Die Grenze zu Österreich soll weiter kontrolliert werden

De Maizière, zuletzt wegen seiner „Leitlinien für einen starken Staat“ vielfach kritisiert, strotzt vor Entschlossenheit: Die Grenzkontrollen zu Österreich, eingeführt im September 2015, will er auf unbestimmte Zeit fortsetzen – eine klare Ansage an die EU-Kommission, die auf eine Befristung bis Mitte Februar gedrungen hatte. Die deutsch-österreichische Grenze sei trotz der Schließung der Balkanroute und des EU-Abkommens mit der Türkei „ein Schwerpunkt der illegalen Migration“, so de Maizière. Er wolle zu einem offenen Europa und grenzkontrollfreien Schengen-Raum zurück. „Der einzige Schlüssel dafür ist aber, dass wir auf europäischer Ebene zu einer gemeinsamen Asyl- und Migrationspolitik zurückfinden und den Schutz der Augengrenzen besser hinbekommen.“ Da dies nicht funktioniere, werde gegen illegale Migration vorgegangen. „Solange das nötig ist, werden wir diese Grenzkontrollen aufrecht erhalten, auch über den 15. Februar hinaus.“

Während die Gesellschaft von außen erschüttert wird, verändert sich auch im Land selbst die Stimmung dramatisch: Alle Politprominente verurteilen mit Nachdruck eine Aggressivität gegen Beschäftigte des öffentlichen Dienstes, die zunehmend beleidigt, bedroht oder gar angegriffen werden. „Die gesamte gut meinende Gesellschaft muss dagegen aufstehen“, mahnt Merkel.

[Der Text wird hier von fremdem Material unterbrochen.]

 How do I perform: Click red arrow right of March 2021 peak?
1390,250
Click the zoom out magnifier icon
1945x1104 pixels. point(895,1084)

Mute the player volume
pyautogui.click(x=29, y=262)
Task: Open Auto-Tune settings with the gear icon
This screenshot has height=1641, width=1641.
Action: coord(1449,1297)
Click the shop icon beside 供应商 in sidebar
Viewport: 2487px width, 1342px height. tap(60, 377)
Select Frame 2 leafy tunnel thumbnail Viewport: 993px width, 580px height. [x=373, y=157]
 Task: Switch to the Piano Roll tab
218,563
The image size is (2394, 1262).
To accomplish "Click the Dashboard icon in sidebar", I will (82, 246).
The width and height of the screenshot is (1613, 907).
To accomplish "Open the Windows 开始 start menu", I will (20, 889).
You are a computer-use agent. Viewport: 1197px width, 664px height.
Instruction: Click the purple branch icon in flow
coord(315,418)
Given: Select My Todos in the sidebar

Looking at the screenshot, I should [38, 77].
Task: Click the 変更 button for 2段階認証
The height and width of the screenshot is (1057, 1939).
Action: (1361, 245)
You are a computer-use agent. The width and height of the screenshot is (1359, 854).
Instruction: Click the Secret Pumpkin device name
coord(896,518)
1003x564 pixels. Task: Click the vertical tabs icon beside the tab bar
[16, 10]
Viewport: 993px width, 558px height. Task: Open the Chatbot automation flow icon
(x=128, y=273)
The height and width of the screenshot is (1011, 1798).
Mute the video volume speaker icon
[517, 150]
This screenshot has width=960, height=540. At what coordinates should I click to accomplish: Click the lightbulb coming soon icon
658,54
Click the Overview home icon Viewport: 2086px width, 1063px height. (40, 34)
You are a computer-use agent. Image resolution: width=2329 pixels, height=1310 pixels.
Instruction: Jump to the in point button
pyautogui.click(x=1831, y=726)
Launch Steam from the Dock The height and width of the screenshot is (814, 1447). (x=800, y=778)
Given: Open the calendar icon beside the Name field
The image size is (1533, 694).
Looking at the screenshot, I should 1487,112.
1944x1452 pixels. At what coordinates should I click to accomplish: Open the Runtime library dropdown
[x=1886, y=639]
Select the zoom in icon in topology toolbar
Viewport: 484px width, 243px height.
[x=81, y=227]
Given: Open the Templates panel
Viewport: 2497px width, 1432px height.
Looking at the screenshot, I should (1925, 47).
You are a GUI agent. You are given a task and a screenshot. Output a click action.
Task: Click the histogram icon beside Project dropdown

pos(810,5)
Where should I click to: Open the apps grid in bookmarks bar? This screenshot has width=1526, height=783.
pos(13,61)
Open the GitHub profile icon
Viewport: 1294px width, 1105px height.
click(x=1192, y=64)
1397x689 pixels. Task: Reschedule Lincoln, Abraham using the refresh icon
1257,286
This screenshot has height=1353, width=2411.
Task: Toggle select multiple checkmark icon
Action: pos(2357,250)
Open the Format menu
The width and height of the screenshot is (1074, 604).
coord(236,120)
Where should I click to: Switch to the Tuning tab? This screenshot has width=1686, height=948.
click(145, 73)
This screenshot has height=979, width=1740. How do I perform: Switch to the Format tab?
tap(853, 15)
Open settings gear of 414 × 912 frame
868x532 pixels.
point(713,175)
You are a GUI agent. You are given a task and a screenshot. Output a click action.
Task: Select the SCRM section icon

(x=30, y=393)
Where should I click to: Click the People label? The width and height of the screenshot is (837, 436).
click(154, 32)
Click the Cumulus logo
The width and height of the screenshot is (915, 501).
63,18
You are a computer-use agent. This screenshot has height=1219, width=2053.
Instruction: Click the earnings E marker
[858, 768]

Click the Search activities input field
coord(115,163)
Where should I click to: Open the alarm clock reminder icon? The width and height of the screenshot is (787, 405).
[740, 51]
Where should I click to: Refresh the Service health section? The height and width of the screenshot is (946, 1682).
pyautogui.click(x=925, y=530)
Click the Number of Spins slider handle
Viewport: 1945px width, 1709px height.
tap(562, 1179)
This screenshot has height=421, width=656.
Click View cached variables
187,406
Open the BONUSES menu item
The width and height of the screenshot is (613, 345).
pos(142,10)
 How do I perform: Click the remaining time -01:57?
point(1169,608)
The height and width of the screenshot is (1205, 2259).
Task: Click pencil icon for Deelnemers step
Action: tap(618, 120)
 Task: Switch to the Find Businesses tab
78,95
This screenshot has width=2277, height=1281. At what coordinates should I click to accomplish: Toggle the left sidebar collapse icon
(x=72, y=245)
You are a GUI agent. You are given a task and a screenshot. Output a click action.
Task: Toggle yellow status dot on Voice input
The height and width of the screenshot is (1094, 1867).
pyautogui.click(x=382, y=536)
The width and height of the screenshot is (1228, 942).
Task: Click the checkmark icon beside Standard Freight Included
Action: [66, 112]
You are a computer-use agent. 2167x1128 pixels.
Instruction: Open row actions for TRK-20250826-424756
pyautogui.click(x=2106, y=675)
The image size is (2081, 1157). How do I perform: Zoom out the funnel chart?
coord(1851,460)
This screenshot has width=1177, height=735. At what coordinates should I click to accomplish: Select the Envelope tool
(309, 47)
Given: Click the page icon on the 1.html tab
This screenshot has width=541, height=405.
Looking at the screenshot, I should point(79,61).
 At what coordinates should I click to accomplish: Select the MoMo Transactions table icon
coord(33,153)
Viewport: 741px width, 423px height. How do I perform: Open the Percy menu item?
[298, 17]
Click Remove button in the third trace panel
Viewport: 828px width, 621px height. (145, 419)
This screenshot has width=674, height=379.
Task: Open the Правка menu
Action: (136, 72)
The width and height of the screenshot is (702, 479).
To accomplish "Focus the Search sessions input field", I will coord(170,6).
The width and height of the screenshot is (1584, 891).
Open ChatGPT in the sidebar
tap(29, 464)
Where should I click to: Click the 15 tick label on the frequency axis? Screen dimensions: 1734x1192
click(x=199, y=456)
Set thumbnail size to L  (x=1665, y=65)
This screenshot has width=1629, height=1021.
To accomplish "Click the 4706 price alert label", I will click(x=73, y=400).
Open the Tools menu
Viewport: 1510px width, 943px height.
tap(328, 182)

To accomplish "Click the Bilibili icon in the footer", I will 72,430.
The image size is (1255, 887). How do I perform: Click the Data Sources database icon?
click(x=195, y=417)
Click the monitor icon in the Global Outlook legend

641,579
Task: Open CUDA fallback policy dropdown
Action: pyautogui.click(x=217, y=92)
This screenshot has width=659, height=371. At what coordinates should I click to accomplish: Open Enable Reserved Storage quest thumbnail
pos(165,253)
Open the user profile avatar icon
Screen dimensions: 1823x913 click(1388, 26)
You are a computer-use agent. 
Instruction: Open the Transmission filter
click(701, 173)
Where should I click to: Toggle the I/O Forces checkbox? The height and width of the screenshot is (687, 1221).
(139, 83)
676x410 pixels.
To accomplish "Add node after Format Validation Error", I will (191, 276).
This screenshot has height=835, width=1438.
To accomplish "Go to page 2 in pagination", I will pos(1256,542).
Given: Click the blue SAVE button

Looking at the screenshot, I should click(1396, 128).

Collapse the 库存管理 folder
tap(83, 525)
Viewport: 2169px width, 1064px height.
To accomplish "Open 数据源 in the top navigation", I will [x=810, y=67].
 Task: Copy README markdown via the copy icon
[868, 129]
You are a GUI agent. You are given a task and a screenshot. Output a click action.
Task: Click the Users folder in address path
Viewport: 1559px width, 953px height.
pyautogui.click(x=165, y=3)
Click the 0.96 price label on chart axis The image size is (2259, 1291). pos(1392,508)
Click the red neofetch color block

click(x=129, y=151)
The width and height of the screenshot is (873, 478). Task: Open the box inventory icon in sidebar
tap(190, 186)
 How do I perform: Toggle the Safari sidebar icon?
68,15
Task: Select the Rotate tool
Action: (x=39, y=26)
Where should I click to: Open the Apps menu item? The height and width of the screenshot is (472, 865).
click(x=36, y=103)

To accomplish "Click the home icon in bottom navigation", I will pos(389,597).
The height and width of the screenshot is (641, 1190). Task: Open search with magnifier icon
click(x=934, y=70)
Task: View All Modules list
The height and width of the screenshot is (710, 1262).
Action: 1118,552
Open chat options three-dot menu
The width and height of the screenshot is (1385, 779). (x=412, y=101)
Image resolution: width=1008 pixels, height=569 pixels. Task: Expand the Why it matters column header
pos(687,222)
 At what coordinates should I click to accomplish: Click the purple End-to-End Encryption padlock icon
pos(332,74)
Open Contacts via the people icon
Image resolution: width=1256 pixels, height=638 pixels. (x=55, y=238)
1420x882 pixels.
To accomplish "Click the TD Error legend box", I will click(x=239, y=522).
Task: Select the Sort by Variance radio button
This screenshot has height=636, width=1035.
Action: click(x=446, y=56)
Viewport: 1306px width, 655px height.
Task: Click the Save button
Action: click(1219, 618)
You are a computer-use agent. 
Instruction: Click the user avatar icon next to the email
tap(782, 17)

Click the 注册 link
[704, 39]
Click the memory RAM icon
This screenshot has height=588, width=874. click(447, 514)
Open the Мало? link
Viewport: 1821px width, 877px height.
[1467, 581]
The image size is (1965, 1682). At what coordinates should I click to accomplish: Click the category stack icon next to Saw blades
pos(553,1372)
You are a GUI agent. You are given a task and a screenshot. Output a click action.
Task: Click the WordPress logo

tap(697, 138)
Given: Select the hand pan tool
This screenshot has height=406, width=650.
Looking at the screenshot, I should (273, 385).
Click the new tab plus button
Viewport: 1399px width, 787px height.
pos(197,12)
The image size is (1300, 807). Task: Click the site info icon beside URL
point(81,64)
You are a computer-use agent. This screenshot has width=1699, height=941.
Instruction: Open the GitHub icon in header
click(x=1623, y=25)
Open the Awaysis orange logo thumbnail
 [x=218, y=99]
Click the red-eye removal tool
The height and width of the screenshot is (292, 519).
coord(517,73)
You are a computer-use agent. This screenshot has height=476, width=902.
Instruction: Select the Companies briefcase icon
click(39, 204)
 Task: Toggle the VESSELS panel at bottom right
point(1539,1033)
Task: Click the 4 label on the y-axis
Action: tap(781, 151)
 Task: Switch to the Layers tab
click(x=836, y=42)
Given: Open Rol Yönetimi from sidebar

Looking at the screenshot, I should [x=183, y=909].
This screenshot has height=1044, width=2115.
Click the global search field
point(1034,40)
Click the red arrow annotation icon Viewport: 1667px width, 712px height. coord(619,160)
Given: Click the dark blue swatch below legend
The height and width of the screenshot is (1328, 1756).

Die Regierung wolle in Klima schaffen, in dem gute Arbeit möglich sei, „weil unsere Lebensqualität davon abhängt“.

Hannelore Kraft plädiert für „null Toleranz“ bei Hetze im Netz

Nordrhein-Westfalens Ministerpräsidentin Hannelore Kraft (SPD) zeigt sich erschreckt, dass sogar Rettungskräfte körperlich attackiert würden. „Wir dürfen und wir werden das nicht hinnehmen“, sagt sie. Ihre Landesregierung hat im Dezember eine Bundesratsinitiative gestartet, damit jede Tat, die eine Gefährdung des Gemeinwohls darstellt, unter Strafe gestellt wird. Auch bei Hass und Hetze im Internet sei „null Toleranz“ wichtig. Die NRW-Landesregierung hat zudem einen Netzkodex angeregt, für den momentan Vorschläge erarbeitet werden. Kraft fordert die Vertreter des öffentlichen Dienstes auf: „Bringen Sie es zur Anzeige.“ Man müsse deutlich machen, „dass diese Gesellschaft das nicht akzeptiert“. Die Führungskräfte ermahnt die SPD-Regierungschefin zudem, „nichts unter den Teppich zu kehren“. „Alles muss auf den Tisch.“

Beamtenbund-Chef weist Kritik der Medien zurück

In dieser Wunde hat zuvor schon der Beamtenbund-Chef Klaus Dauderstädt gestochert. „Nicht wenige von uns fühlen sich in den letzen Jahren weniger wohl in ihrer Rolle, weil zu gering geschätzt von der Politik und zu wenig respektiert von den Bürgern“, sagt er. Als Beispiel nennt er die öffentliche Kritik an den Sicherheitsbehörden nach dem Anschlag auf den Berliner Weihnachtsmarkt. „Selbst in einem perfekten Überwachungssystem, was nicht unsere Vorstellung von einer liberalen Gesellschaft ist, wird sich der Ausnahmefall nicht vermeiden lassen“, so Dauderstädt. Es ärgere ihn gewaltig, wenn in den Medien vor allem von „Überforderung“ und „Versagen“ die Rede sei. Dies sei eine unrealistische Erwartungshaltung.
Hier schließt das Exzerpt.